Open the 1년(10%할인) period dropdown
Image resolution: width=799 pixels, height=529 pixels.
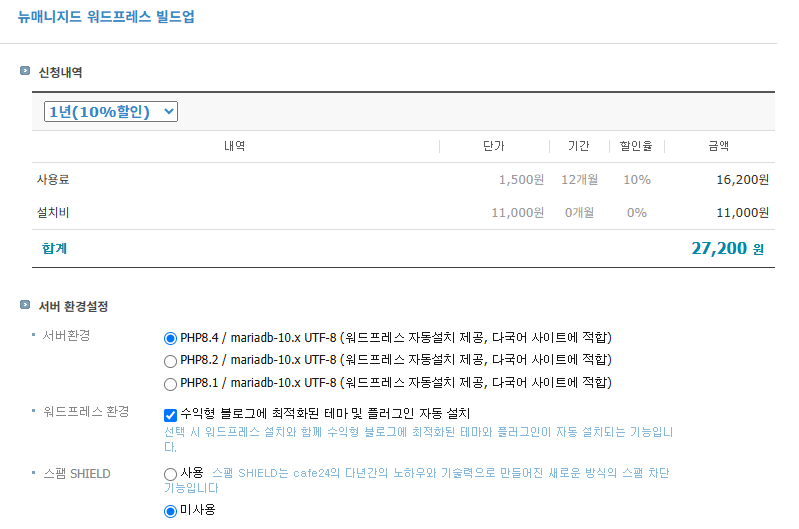(111, 111)
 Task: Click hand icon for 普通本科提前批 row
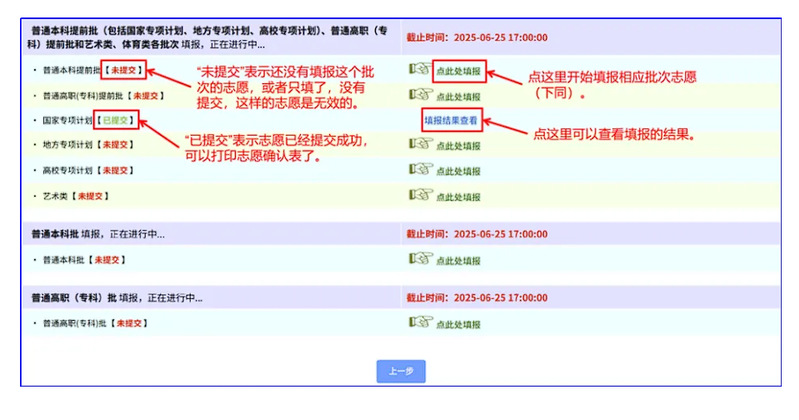[420, 70]
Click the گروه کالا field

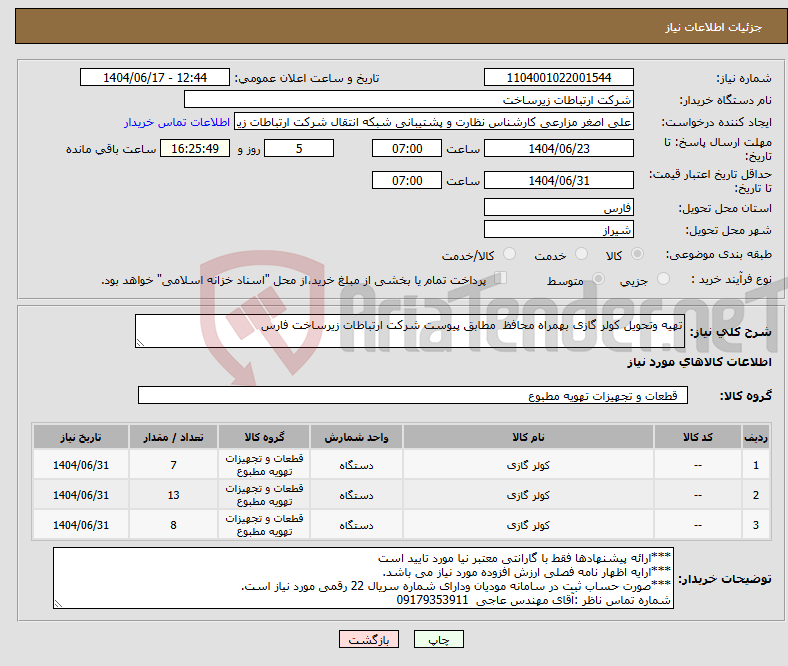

Task directions: Your job is to restate, word for word, only the lines from the one holding "Image resolution: width=799" through the end of the material; pictures stay out.

Result below:
Image resolution: width=799 pixels, height=529 pixels.
(111, 111)
 Task: Click hand icon for 普通本科提前批 row
[420, 70]
Click the گروه کالا field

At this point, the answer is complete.